For the records below, print the lines from the line with "Click the GitHub icon in header" through the line with "Click the asterisk" exactly as written; include both end lines and exclude the rest.

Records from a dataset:
● ● ● ●

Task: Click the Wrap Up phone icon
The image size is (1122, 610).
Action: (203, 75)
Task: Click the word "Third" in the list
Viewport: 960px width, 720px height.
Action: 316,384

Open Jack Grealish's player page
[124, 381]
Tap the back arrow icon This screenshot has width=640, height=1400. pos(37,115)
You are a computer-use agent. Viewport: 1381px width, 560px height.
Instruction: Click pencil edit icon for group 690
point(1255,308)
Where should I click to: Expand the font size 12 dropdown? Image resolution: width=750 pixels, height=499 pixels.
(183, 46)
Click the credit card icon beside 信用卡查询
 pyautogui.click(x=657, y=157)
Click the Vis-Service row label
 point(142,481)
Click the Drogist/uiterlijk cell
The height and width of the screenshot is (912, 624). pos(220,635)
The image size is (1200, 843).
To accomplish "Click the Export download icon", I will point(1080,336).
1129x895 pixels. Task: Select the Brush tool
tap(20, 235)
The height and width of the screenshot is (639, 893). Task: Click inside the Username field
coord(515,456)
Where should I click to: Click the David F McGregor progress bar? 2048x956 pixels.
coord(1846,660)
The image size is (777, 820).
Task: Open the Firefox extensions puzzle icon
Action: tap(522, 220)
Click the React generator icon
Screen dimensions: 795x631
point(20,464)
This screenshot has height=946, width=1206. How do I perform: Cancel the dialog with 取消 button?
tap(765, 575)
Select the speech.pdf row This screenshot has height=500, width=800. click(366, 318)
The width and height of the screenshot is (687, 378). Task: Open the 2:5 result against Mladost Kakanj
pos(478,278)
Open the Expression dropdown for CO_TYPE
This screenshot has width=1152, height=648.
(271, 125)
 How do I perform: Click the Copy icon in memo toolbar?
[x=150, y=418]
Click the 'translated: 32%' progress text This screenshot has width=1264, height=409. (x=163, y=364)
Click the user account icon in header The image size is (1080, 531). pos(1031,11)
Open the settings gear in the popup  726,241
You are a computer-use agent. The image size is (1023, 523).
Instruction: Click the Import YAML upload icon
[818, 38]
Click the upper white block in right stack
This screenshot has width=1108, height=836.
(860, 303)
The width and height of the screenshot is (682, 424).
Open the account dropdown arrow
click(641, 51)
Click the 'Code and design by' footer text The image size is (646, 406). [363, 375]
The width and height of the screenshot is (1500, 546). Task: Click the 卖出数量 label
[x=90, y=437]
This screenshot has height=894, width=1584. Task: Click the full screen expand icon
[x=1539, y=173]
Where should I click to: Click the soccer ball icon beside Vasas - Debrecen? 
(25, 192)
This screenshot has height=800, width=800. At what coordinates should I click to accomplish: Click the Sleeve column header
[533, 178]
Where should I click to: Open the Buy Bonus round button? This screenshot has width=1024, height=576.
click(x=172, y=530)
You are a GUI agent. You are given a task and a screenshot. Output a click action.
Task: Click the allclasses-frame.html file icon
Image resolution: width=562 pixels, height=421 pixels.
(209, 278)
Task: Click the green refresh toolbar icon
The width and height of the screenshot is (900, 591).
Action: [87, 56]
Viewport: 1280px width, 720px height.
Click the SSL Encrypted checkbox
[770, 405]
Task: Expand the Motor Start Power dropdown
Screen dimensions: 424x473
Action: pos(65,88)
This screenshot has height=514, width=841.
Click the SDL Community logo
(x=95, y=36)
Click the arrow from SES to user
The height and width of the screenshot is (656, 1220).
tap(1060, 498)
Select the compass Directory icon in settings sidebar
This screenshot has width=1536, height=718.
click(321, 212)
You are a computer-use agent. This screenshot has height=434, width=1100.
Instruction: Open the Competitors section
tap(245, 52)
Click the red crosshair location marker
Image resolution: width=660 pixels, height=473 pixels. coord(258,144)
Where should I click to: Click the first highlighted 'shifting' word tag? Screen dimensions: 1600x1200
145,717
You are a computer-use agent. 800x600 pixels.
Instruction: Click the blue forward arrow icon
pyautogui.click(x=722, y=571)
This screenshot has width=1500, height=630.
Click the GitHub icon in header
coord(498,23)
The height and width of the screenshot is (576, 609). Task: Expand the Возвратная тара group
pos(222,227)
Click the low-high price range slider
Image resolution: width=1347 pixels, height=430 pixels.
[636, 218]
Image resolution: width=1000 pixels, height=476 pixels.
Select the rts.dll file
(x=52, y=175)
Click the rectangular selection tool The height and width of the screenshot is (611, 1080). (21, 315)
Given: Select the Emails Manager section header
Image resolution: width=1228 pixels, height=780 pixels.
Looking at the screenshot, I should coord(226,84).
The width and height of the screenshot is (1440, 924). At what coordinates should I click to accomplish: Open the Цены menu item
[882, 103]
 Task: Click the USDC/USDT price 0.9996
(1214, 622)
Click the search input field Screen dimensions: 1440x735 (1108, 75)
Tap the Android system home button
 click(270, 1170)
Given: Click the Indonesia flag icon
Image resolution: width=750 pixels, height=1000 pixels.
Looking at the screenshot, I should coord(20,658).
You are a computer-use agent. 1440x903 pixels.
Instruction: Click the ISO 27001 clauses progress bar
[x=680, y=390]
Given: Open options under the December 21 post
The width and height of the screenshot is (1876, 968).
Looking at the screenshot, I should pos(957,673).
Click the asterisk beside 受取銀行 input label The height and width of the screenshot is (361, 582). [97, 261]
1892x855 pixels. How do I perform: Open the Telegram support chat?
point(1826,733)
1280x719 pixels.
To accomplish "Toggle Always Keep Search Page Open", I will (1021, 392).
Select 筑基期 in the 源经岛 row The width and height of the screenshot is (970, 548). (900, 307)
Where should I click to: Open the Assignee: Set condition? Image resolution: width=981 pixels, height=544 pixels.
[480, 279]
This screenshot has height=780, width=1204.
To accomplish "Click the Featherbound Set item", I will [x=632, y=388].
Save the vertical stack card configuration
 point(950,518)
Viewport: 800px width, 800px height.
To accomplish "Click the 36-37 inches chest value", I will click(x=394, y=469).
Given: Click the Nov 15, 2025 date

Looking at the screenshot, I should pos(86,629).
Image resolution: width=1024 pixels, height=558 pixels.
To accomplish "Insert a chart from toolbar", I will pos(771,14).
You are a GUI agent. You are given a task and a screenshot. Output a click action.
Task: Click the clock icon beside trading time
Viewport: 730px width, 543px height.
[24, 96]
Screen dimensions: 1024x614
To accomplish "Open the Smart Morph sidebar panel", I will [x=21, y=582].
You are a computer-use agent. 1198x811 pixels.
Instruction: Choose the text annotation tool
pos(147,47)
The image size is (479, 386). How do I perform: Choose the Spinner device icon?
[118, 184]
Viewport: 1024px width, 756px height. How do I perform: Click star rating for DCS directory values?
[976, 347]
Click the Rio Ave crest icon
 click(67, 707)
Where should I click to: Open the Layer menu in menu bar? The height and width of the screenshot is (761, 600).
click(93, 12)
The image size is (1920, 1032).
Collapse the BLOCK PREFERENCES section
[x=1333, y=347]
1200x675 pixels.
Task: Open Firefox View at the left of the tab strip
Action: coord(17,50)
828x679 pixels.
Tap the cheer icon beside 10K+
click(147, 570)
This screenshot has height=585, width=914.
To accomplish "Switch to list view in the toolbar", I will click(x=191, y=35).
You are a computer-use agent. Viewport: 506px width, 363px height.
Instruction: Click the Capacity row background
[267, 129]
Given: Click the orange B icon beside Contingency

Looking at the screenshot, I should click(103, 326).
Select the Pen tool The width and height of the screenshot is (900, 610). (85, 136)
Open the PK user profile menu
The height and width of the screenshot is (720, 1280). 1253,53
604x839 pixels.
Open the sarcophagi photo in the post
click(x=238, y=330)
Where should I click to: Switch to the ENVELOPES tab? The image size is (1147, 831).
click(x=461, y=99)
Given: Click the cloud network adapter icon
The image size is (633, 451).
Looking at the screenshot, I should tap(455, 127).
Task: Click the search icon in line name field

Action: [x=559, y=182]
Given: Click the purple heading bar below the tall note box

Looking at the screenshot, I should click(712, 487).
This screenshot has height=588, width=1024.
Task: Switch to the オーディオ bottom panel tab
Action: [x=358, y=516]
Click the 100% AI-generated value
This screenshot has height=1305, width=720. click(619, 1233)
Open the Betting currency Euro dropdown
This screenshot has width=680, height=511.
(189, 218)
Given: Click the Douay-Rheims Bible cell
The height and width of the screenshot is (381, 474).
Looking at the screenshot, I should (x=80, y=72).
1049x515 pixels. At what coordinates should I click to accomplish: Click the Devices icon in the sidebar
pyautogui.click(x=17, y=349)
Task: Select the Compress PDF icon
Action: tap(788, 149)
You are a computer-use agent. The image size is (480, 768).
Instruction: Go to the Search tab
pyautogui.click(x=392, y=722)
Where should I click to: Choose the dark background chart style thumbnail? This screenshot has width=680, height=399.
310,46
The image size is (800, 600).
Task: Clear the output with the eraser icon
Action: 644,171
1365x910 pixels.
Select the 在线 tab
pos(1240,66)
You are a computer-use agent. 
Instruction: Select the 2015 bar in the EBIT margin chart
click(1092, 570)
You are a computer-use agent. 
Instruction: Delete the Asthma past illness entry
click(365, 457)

● ● ● ●

Answer for this exercise:
Click the GitHub icon in header
coord(498,23)
The height and width of the screenshot is (576, 609). Task: Expand the Возвратная тара group
pos(222,227)
Click the low-high price range slider
Image resolution: width=1347 pixels, height=430 pixels.
[636, 218]
Image resolution: width=1000 pixels, height=476 pixels.
Select the rts.dll file
(x=52, y=175)
Click the rectangular selection tool The height and width of the screenshot is (611, 1080). (21, 315)
Given: Select the Emails Manager section header
Image resolution: width=1228 pixels, height=780 pixels.
Looking at the screenshot, I should coord(226,84).
The width and height of the screenshot is (1440, 924). At what coordinates should I click to accomplish: Open the Цены menu item
[882, 103]
 Task: Click the USDC/USDT price 0.9996
(1214, 622)
Click the search input field Screen dimensions: 1440x735 (1108, 75)
Tap the Android system home button
 click(270, 1170)
Given: Click the Indonesia flag icon
Image resolution: width=750 pixels, height=1000 pixels.
Looking at the screenshot, I should coord(20,658).
You are a computer-use agent. 1440x903 pixels.
Instruction: Click the ISO 27001 clauses progress bar
[x=680, y=390]
Given: Open options under the December 21 post
The width and height of the screenshot is (1876, 968).
Looking at the screenshot, I should pos(957,673).
Click the asterisk beside 受取銀行 input label The height and width of the screenshot is (361, 582). [97, 261]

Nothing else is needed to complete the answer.